HC Deb 28 July 1882 vol 273 cc147-9

(The Marquess of Hartihgton, Lord Richard Grosvenor.)


Order for Second Reading read.


in moving the second reading of this Bill, said, he did not wish to take any advantage of the hon. Member for Queen's County (Mr. Arthur O'Connor) or the hon. Member for Louth (Mr. Callan), who opposed this Bill; but he thought it right to state that, in the opinion of the authorities of the House, this Bill was a Money Bill, to which the Half-past 12 Rule did not apply. He did not wish to take any unfair advantage of the hon. Members, and if they really wished to discuss the Bill he would not press it to-night; but he should, on a future occasion, press the second reading. If the hon. Members who objected to the Bill would give some reason for their objection he would endeavour to meet it; but at present he had not the slightest idea of the grounds of their objections. He hoped that they would not object to the second reading, on the understanding that he would give as fair an opportunity as he could for discussing the Bill on the next stage.

Motion made, and Question proposed, "That the Bill be now read a second time."—(The Marquess of Hartington.)

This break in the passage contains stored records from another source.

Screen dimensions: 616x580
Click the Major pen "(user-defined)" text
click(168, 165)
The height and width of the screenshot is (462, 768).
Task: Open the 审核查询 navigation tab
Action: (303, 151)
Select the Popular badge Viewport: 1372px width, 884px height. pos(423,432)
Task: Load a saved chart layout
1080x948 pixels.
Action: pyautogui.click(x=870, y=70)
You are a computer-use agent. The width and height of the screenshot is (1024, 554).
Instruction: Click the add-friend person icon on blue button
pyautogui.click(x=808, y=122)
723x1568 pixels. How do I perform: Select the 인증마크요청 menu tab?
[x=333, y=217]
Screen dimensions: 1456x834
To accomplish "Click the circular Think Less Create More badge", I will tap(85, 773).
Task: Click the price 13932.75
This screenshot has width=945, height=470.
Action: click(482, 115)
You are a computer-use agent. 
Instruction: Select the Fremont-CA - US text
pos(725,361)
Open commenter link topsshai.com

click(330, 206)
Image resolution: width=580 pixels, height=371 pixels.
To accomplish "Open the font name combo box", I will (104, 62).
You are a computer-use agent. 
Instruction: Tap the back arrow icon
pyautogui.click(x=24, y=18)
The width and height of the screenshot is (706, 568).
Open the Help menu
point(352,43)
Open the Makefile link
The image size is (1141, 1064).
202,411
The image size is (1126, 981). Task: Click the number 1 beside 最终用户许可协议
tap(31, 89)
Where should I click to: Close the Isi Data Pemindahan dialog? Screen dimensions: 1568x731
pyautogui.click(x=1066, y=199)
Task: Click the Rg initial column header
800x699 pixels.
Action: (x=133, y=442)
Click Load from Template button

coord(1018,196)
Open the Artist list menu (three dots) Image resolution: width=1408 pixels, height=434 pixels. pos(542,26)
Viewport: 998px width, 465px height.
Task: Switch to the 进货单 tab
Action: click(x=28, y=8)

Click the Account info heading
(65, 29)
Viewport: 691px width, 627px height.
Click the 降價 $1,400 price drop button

said, he hoped the noble Lord would not imagine that his objection was placed on the Paper simply for the purpose of blocking the Bill in the sense in which that term was often understood. He wished to prevent the Bill from being taken when there could be no decision upon its merits. He wished to secure a discussion before the Bill passed, and he opposed the Bill because he had received two letters from gentlemen who were interested in the Fund, who had served in India, and who had assured him that they had ground for believing that their interests would be compromised, and that the Civil Service in India, which had contributed largely to the funds, and every Presidency, would suffer to an extent which astonished him. He had moved for certain Returns of despatches sent by the noble Lord to India with regard to this matter, and he had not yet got through them. It was a very difficult matter to understand, and at present he did not understand altogether the way in which these funds had been worked in the past, or how the interest of the beneficiaries would be affected by the transfer. One of his objections to the Bill was that it appeared that though the Government would gain by the transfer of the Bengal Civil Fund, in all probability the Revenues of India would be saddled with unfair liabilities in connection with the funds of the other two Presidencies. He believed that would be the case, although he was not now in a position to prove it by figures. He doubted very much whether this Bill could be considered a Bill which came under the designation of a Money Bill pure and simple. It was not a question of raising funds or imposing burdens; but it was a question of altering altogether the relations in which the beneficiaries stood to those who had the management of the Fund. It was proposed to transfer to the Government all the funds which they at present had not got. That seemed to him to be something altogether different from the provisions of an ordinary Money Bill. But he did not want to block the Bill merely for obstructive purposes; and if the noble Lord would state that it was a matter of importance that the second reading should be taken, and that he would make arrangements that before a further stage was passed an opportunity would be given for the discussion of the Bill, he should be willing to withdraw his Notice tonight.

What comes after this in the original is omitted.